▶ **TRECHO DO TEXTO**:
┄┄┄┄┄┄┄┄┄┄
Entendo o pensamento da extrema direita como um sintoma. A negação da complexidade, em favor de preconceitos e crenças não examinadas, se configura como uma espécie de degradação da cognição. Uma renúncia patológica ao caráter incerto e imprevisível da realidade.
Como tal, uma visão conservadora, e reacionária do real, não decorre de um erro ou da maldade humana. Expressa o fato de que existe um limite para nossa capacidade de produzir sentido.
Num aspecto, nos tornamos dependentes da existência de um significado para nossas ações. Em decorrência de termos atingido a consciência reflexiva de nossa morte, como sendo uma concretude inescapável, em qualquer futuro possível, nos negamos a viver, a ordenar nossas existências, segundo este fato inegável. Essa dependência é passada de geração em geração. Somos condicionados a reagir de modo paranóico em relação a um dado da percepção que é, simultaneamente, a fonte de nosso saber reflexivo sobre a vida.
Em outro aspecto, não podemos produzir sentido de modo ilimitado. Na medida em que, uma parte das estruturas psíquicas do indivíduo e das estrutura da mentalidade coletiva, das crenças coletivas que assumimos, sem um exame crítico, nos são impostas, uma produção de sentido para a realidade incerta, avança historicamente de modo gradual.
Em outras palavras, produzimos mitos e superstições ao mesmo tempo em que a realidade não cessa de se apresentar a nós em seu “ser como é”. Devido ao nosso apego ao fato de sermos capazes de viver como imaginamos, nos deixamos seduzir até nos tornarmos prisioneiros das crenças que inventamos.
A caverna de Platão não é um lugar no mundo. Ela é uma arquitetura de nossa imaginação, assentada no fundamento de nossas percepções deficitárias em relação ao caráter transfinito da realidade, do mundo fora de nossa mente. Os prisioneiros na alegoria da caverna de Platão são simultaneamente arquitetos, engenheiros, mestres de obras, serventes e os habitantes da caverna.
No mundo, a caverna, e tudo o que há fora dela, são reais. Somente a nossa mente é que pode criar mundos virtuais autônomos em relação ao real. E, de fato, por algum tempo, existimos nesses dois mundos: o real e o da nossa imaginação. Depois morremos.
┄┄┄┄┄┄┄┄┄┄
[Dados de referência de capturas de tela]

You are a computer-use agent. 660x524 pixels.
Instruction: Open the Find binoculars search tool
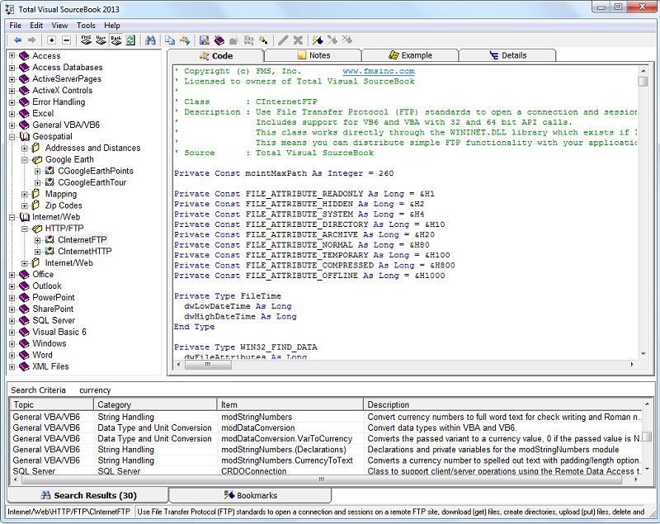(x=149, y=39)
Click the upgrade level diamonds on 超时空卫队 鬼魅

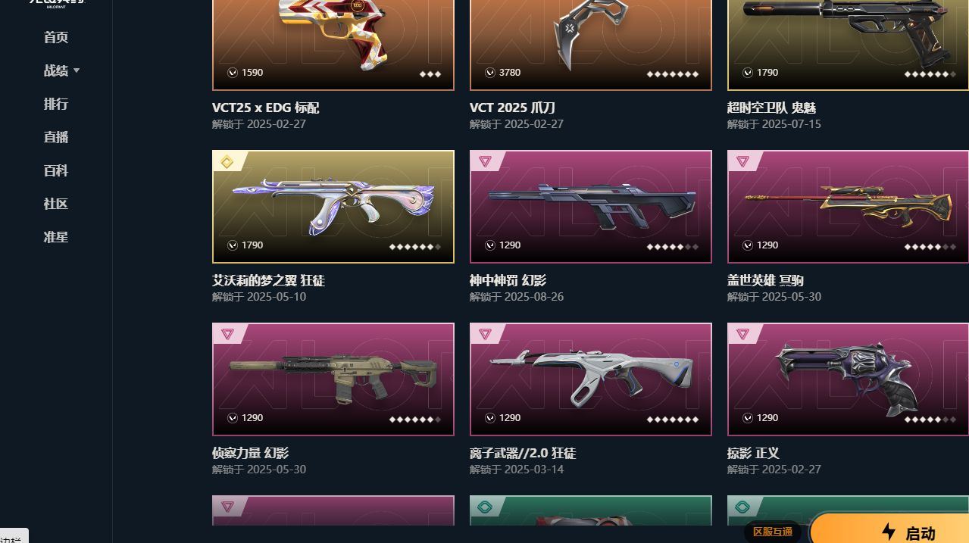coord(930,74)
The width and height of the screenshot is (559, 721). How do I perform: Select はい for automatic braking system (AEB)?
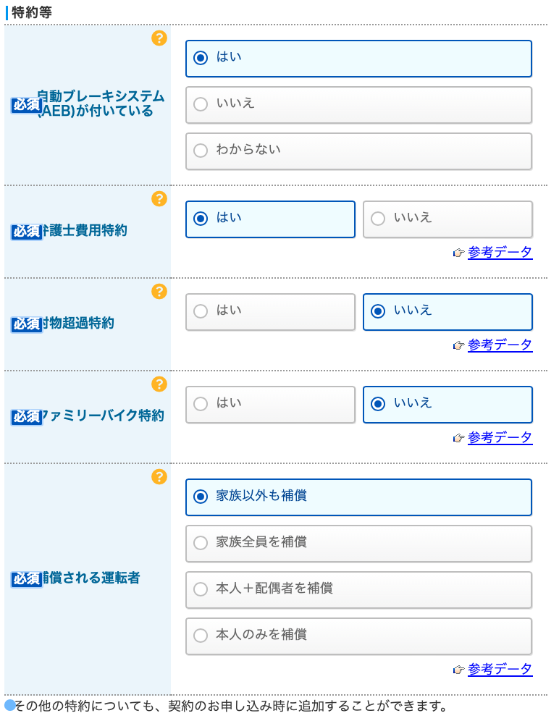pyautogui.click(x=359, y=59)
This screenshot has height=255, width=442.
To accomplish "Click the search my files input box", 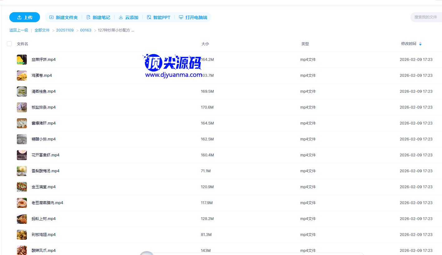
┄┄┄┄┄┄┄┄┄┄
▶ **REQUISITOS DAS TAREFAS**:
- a) Responda com base no texto sobre o pensamento da extrema direita:
(i) Como o texto entende o pensamento da extrema direita?
(ii) Segundo o texto, o que é a caverna de Platão?
(iii) Quais papéis os prisioneiros da alegoria da caverna desempenham simultaneamente?
- b) Prossiga com o texto sobre o pensamento da extrema direita a partir da última frase, por favor.

▶ **RESPOSTAS DAS TAREFAS**:
- a)
(i) Como um sintoma.
(ii) Uma arquitetura de nossa imaginação, assentada no fundamento de nossas percepções deficitárias em relação ao caráter transfinito da realidade.
(iii) São arquitetos, engenheiros, mestres de obras, serventes e os habitantes da caverna.

- b)
Já a espécie humana, sobrevive à morte de cada indivíduo. No entanto, ela também deve morrer em algum momento. De fato, pode provocar sua própria extinção na medida em que fantasias e paranoias, mitos e superstições, orientam os modos de vida de suas coletividades.
A humanidade é uma coletividade. Do mesmo modo que um indivíduo pode morrer, se confundir um arbusto com a cauda de um leão por entre a savana, uma espécie pode morrer se não entender a relação entre sua civilização, os gases de efeito estufa de sua indústria e o equilíbrio climático do qual depende sua existência.
Acreditar em mentiras sobre a ciência, sobre o modo de alocar os recursos disponíveis, sobre o caráter incerto e probabilístico de todos os entes que existem, dos seres e objetos do mundo, é um caminho seguro para a autodestruição.
Esses atributos, essas imprecisões, essas distorções sobre a realidade são as características do pensamento conservador, neoliberal, liberal e de extrema direita.
Como isso acomete grande parte do pensamento das populações do planeta, do mesmo modo que a mente de um indivíduo pode colapsar na incapacidade absoluta, podemos diagnosticar o modo de vida da civilização industrial como doentio, patológico.
A questão em aberto reside na possibilidade de fazermos uma auto terapia, se somos, ainda, passíveis de uma cura que adie o fim da civilização e da espécie humana.